> [Your assignment]
Search the records below for the word "will". Copy each line where it occurs.

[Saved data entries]
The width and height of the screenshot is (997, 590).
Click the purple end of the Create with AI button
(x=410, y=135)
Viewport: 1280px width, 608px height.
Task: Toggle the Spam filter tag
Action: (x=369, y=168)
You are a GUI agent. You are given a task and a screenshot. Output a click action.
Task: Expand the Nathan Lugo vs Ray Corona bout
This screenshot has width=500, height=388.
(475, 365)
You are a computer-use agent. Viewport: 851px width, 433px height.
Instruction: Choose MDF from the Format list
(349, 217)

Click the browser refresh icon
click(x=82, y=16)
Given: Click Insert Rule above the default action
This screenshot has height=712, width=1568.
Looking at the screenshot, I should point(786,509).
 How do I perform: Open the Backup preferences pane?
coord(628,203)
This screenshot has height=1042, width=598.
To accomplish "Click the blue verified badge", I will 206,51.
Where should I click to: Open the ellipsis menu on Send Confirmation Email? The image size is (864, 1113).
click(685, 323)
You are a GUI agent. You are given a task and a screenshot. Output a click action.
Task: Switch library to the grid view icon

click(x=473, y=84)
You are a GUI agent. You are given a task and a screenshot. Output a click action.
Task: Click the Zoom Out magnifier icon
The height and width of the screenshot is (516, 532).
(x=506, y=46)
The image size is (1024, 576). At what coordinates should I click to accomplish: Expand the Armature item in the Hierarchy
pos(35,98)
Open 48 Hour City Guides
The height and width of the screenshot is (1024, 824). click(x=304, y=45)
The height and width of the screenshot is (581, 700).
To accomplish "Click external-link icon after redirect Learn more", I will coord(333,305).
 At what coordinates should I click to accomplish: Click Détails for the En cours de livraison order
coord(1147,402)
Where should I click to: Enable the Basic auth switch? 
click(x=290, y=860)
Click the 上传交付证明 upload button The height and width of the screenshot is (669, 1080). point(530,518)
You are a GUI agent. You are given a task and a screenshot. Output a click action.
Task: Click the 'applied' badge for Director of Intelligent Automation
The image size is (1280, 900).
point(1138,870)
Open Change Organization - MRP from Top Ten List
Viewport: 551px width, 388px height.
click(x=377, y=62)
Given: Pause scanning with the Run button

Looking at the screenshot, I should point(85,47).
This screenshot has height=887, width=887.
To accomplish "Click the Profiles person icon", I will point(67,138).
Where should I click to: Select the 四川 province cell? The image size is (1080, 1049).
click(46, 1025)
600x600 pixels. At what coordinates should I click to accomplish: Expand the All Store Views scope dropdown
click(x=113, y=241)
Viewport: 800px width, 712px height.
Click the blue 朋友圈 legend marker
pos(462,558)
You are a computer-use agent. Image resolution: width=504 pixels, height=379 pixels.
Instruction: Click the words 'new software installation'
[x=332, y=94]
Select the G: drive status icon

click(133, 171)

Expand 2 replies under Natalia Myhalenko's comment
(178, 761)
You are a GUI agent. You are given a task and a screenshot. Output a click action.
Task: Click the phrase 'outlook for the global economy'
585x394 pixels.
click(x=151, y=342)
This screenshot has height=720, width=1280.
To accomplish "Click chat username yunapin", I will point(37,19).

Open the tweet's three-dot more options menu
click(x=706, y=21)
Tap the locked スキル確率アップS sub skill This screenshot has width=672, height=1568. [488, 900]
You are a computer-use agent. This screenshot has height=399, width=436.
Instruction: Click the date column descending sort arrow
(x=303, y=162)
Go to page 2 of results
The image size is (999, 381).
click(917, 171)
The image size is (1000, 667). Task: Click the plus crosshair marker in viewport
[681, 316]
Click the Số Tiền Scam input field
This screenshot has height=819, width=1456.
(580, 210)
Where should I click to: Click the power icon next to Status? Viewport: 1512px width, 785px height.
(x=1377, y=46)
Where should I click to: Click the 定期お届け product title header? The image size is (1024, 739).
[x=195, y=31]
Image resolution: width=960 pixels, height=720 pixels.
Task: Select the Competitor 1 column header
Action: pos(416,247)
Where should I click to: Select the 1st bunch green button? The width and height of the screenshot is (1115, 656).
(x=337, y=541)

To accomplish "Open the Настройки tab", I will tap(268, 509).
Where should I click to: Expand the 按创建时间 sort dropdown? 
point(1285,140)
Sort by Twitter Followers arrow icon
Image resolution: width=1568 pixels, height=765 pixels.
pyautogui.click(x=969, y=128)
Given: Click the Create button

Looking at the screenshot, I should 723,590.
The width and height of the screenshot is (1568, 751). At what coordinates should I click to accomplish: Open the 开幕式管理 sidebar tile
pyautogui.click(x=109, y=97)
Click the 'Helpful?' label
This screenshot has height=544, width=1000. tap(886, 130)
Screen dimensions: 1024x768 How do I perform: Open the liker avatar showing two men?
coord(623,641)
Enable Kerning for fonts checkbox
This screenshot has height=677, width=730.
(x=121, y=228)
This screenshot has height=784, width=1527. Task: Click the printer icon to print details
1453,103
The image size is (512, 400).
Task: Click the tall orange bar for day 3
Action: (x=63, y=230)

> [Problem solution]
To accomplish "Click the blue verified badge", I will 206,51.
To accomplish "Click external-link icon after redirect Learn more", I will coord(333,305).
To accomplish "Click the Profiles person icon", I will point(67,138).
To accomplish "Click chat username yunapin", I will point(37,19).
To accomplish "Open the Настройки tab", I will tap(268, 509).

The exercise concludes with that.